Raw data:
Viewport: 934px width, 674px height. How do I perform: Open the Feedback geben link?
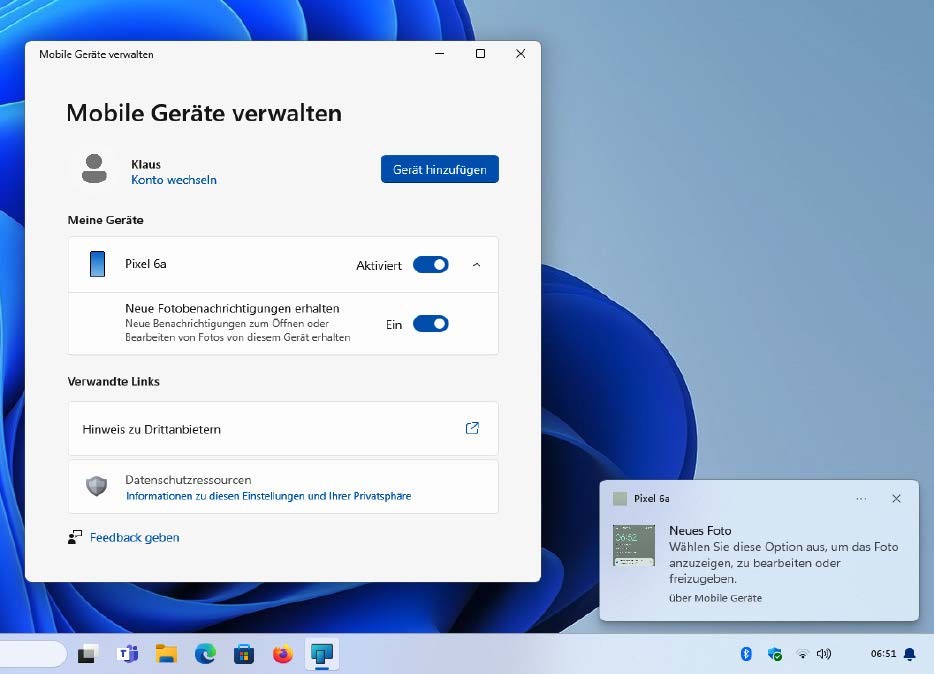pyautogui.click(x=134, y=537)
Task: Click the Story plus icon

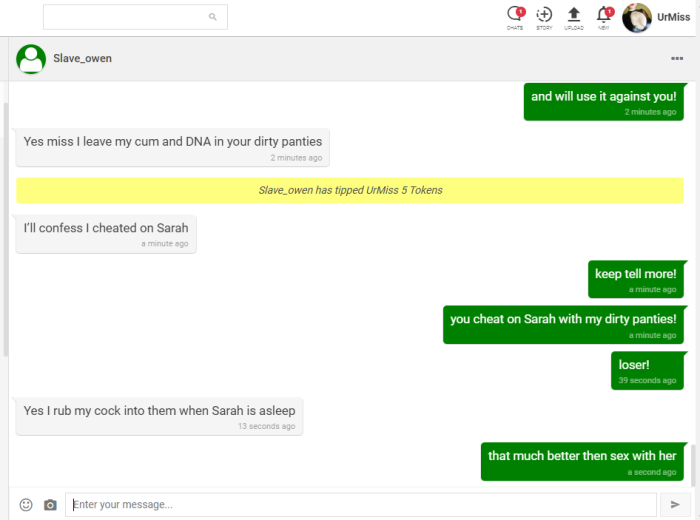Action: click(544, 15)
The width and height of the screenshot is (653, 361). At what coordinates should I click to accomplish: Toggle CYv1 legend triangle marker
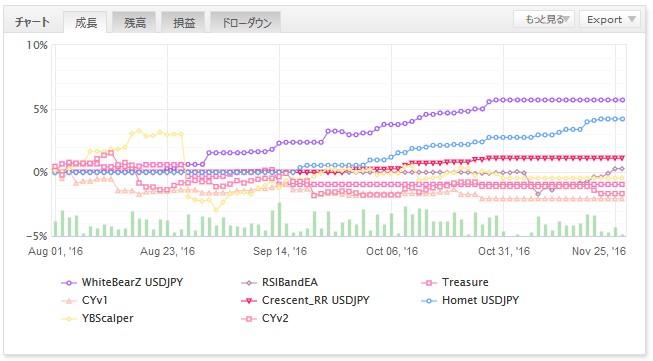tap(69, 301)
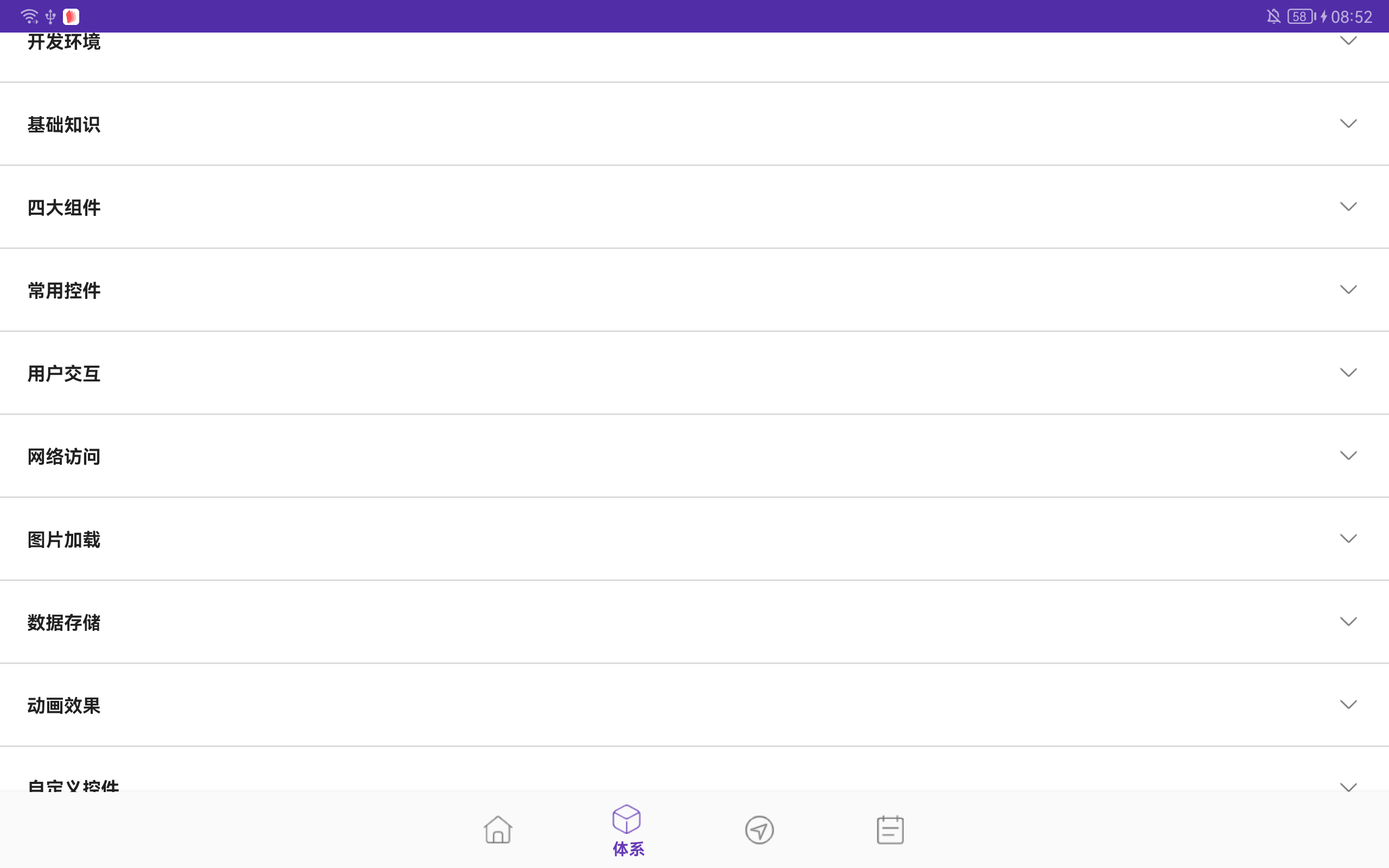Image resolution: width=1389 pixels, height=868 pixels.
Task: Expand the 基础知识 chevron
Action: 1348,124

What the exercise asks: Please reproduce exactly, and nothing more, the lines from the one containing "The width and" through the last line of the entries, both included; pictures stay out.

Output below:
The width and height of the screenshot is (653, 361). At what coordinates should I click to accomplish: Toggle CYv1 legend triangle marker
tap(69, 301)
Image resolution: width=1389 pixels, height=868 pixels.
Task: Expand the 基础知识 chevron
Action: 1348,124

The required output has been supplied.